Stocks Vacillating Near Highs

Stocks sank at the open but quickly turned around. At the moment, the Dow is down 85 points and the S&P 500 is flat. Those indexes remain within 2% of their all-time highs. Markets are suspended between what looks to be an incredible holiday shopping season, and rising inflation. Investors generally believe the Federal Reserve will be successful in its plan to remove stimulus without tanking the economy.

Weekly new filings for unemployment insurance benefits dropped to 199,000 last week, the lowest tally since 1969. The total number of continuing claims fell to 2,049,000. Economists will point out that holidays like Veterans Day and Thanksgiving tend to distort the numbers, but it’s getting really hard to ignore the fact that we’re approaching full employment. The 4-week moving average of new claims, which smooths out week-to-week volatility, is back down to pre-Covid levels.
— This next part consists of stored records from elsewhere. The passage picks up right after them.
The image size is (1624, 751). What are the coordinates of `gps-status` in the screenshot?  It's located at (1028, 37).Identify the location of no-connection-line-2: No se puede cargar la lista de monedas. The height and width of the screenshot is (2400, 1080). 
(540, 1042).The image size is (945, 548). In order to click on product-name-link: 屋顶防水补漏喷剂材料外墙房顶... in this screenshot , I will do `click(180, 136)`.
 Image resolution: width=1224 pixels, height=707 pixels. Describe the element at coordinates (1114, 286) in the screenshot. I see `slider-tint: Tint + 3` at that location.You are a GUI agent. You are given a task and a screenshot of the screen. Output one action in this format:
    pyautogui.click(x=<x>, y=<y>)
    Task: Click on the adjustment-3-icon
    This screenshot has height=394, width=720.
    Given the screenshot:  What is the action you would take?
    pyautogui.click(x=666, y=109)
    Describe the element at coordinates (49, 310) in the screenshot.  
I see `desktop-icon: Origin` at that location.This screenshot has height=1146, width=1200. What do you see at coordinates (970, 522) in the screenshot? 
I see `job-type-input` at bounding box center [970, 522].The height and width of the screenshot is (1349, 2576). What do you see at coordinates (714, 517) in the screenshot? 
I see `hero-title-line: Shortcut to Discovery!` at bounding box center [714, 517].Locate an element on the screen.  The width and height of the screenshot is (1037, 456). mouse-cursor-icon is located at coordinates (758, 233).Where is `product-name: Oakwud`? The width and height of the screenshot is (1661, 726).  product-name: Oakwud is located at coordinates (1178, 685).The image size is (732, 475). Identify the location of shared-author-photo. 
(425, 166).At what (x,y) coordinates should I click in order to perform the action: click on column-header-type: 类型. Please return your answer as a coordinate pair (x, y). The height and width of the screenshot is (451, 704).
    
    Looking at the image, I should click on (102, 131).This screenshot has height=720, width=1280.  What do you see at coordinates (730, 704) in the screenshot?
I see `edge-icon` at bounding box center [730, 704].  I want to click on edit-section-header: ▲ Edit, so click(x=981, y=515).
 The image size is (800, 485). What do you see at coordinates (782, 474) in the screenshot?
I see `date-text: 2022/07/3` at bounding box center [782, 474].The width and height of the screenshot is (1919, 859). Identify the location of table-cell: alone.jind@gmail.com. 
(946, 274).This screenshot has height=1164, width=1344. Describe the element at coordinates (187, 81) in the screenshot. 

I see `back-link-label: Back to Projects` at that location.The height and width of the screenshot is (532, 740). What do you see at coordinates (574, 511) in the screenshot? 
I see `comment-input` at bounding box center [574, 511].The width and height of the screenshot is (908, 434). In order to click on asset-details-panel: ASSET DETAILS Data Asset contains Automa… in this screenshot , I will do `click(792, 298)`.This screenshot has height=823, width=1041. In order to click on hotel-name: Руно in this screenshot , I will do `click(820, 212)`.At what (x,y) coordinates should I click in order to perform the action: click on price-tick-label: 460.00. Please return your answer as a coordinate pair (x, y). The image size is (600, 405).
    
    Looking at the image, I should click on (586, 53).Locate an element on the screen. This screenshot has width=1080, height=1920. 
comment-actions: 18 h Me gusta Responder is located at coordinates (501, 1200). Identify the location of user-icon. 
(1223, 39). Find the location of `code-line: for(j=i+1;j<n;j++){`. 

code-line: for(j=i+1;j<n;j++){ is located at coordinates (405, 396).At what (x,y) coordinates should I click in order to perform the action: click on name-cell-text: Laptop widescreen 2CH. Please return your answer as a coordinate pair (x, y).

Layoffs are way down and the number of open job positions is at multi-decade highs.

Third quarter 2021 US economic growth—as measured by gross domestic product (GDP)—was revised slightly higher to 2.1%. The revision was driven by higher than expected consumer spending and inflation. GDP growth is typically calculated on a quarter-over-quarter, annualized basis and that’s weird. GDP for other countries is usually compared with the year-ago quarter. And on that basis US Q3 growth was 4.9%. Clearly, the steep economic recovery from Covid is mostly played out and growth rates are moderating toward more sustainable levels.

The Bureau of Economic Analysis released October’s Personal Income & Spending report today. Consumer spending surpassed economists’ expectations, growing 6.6% from year-ago levels. That’s very strong, and could possibly reflect some early holiday shopping. Incomes grew 5.9% during the month. The Federal Reserve’s preferred inflation gauge, “PCE Deflator,” accelerated to 5.0%, the fastest pace in decades. Stripping out energy & food, so-called “Core PCE” inflation accelerated to 4.1%. Bloomberg economists expect inflation to continue climbing “into early next year.” The Fed’s long-run target is 2% and it seems like investors are beginning to root for tighter monetary policy to keep inflation in check. Bloomberg’s chief US economist says, “the combination of higher inflation risks and consumer resiliency means that the likelihood of the Fed accelerating the pace of taper has increased substantially.”